▶ **Problem details**
Nothing but the lines from the one with "Turn Drilldown off with No" through the final line of the entries should appear in the answer, copied exactly and without pictures.

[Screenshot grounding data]

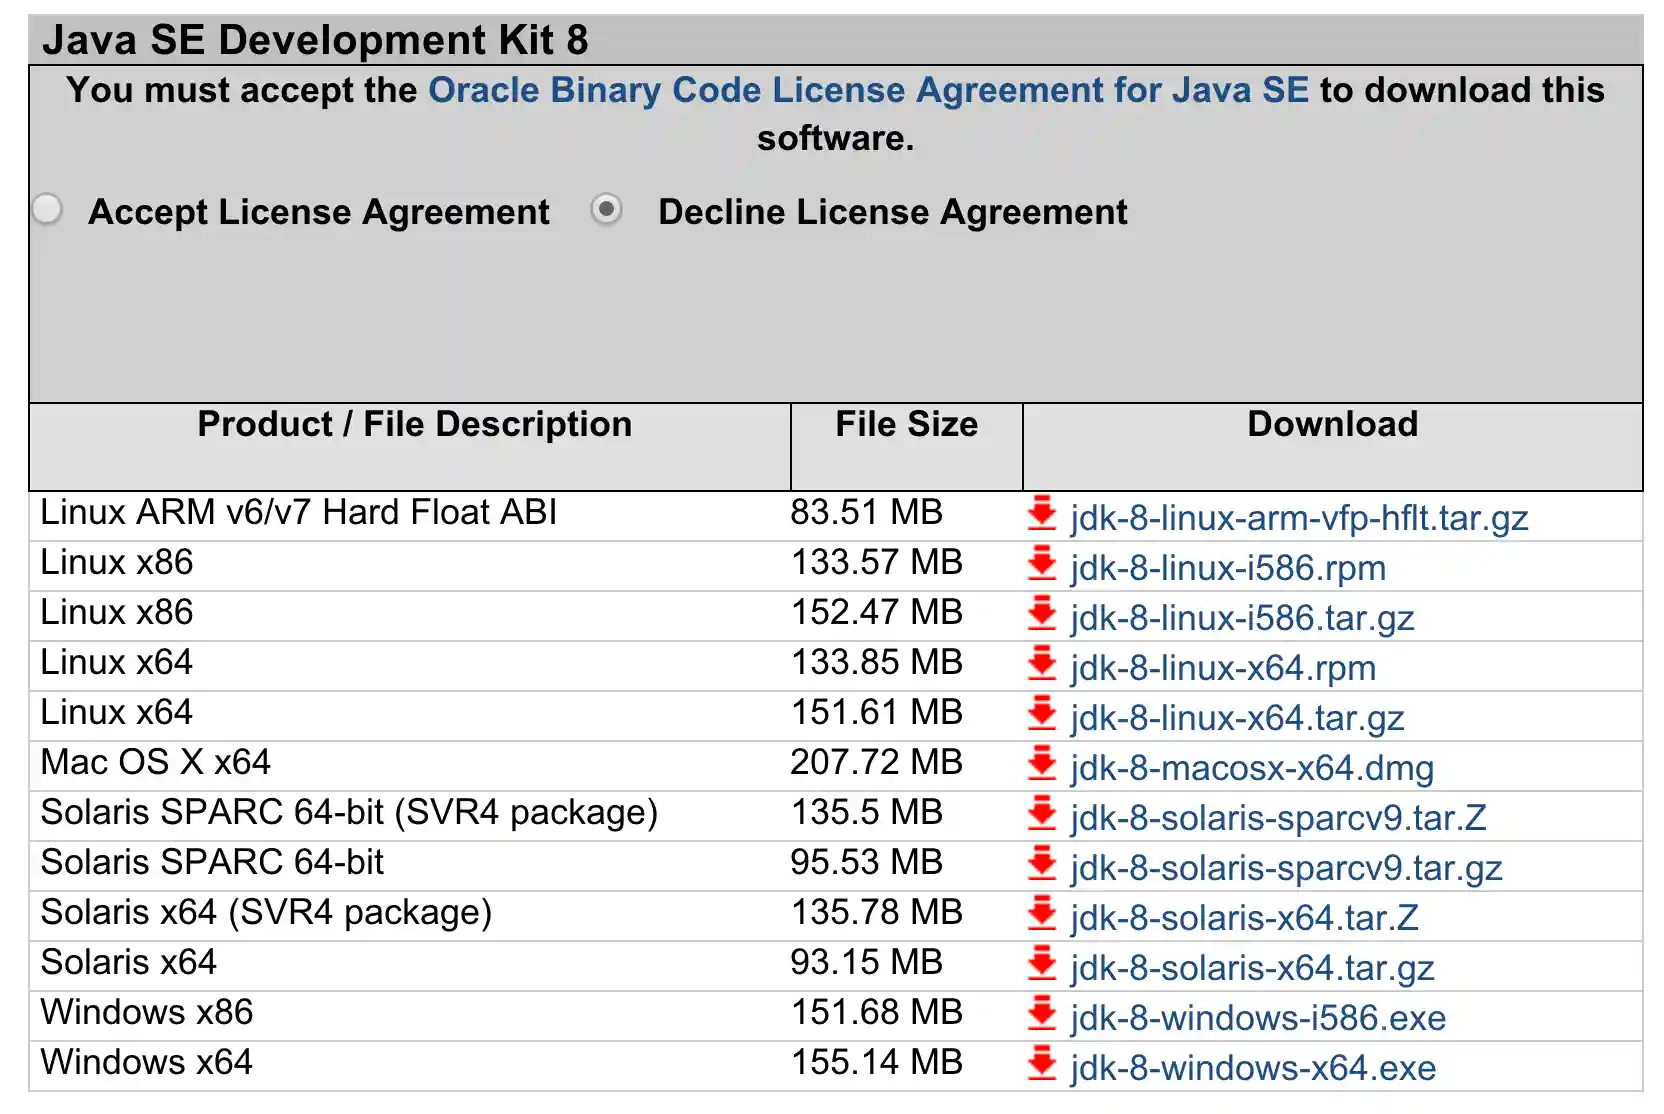Download jdk-8-macosx-x64.dmg link

pyautogui.click(x=1251, y=768)
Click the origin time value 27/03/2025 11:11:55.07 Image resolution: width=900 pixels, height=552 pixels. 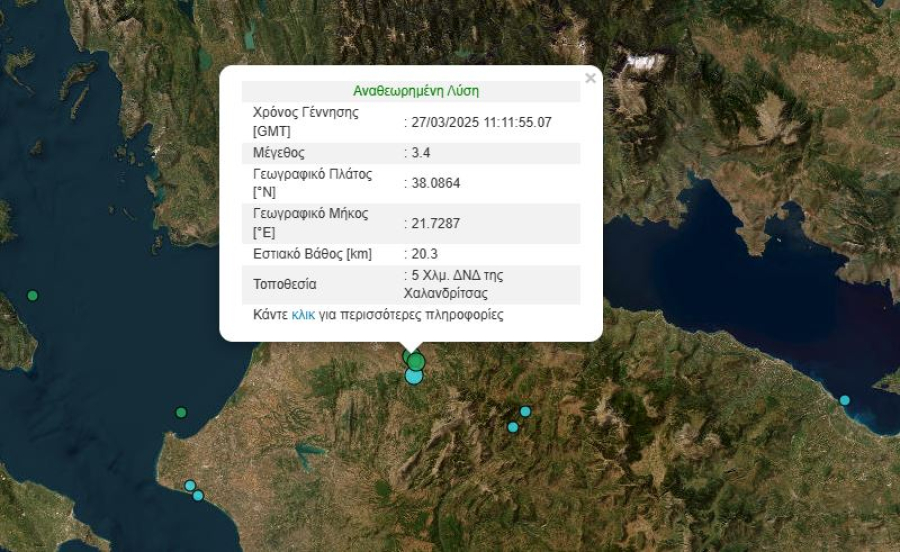click(480, 122)
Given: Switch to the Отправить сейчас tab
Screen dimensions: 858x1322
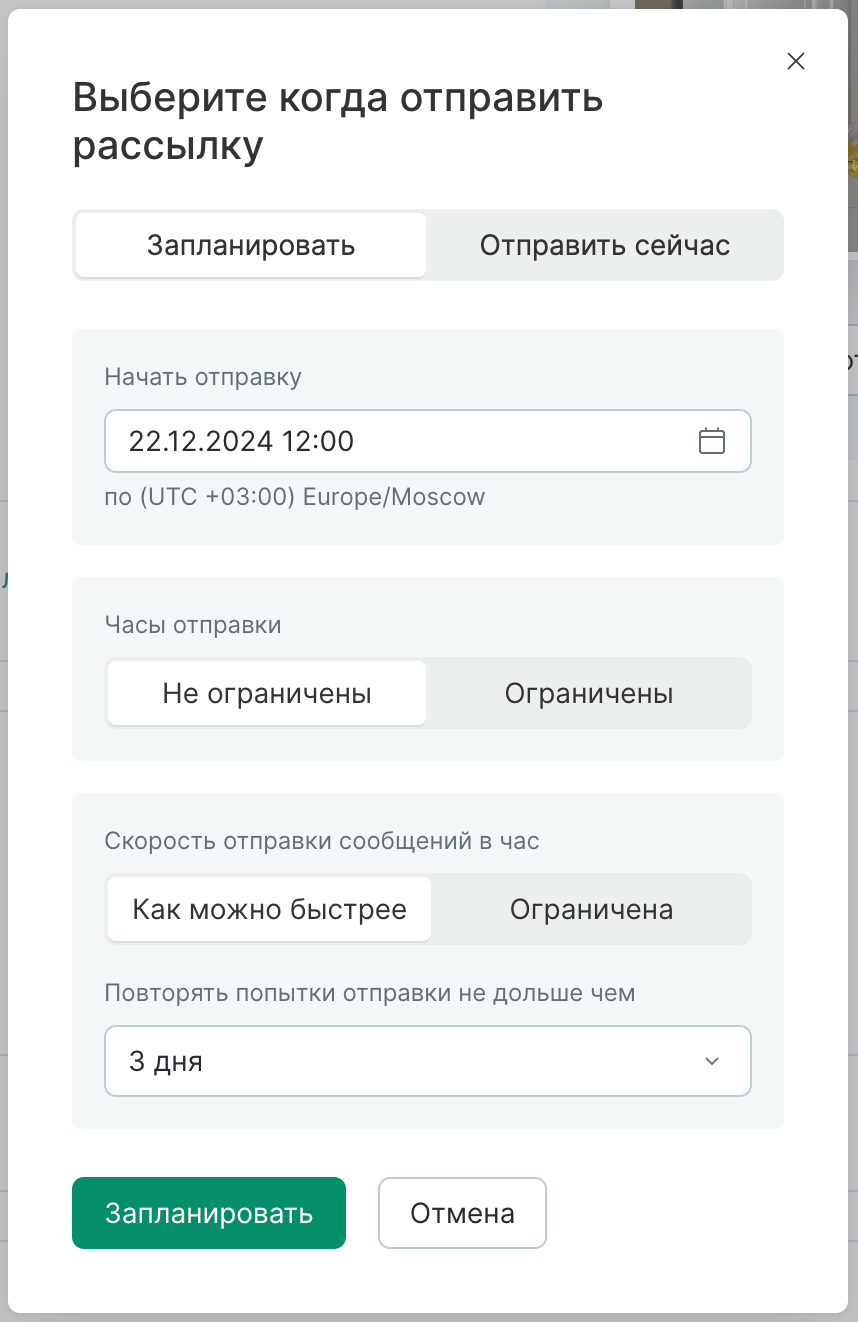Looking at the screenshot, I should tap(604, 245).
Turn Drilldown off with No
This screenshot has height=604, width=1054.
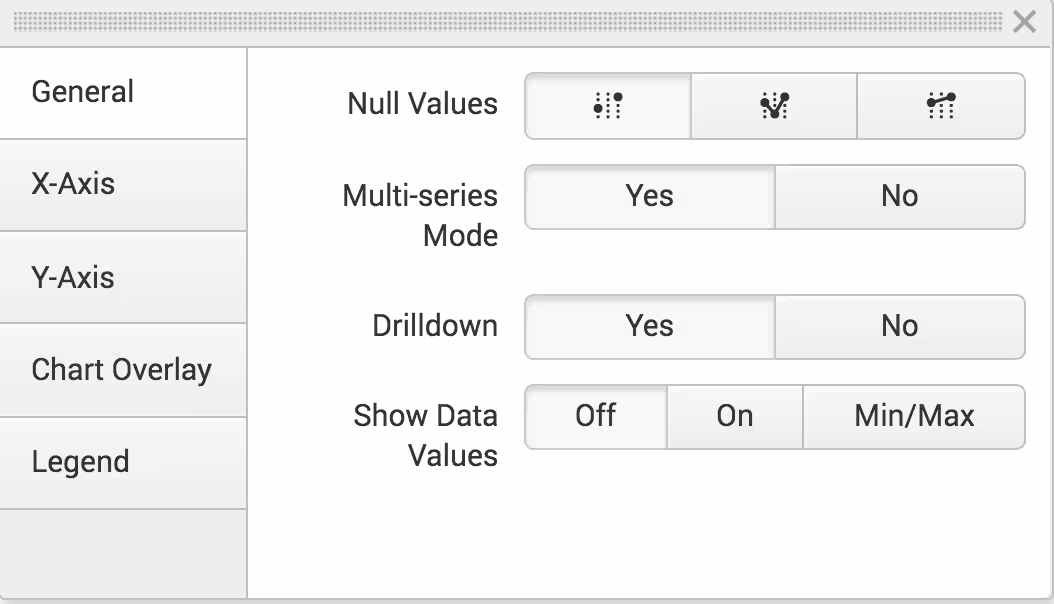point(899,326)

▶ **Answer for the task**
Turn Drilldown off with No
This screenshot has height=604, width=1054.
point(899,326)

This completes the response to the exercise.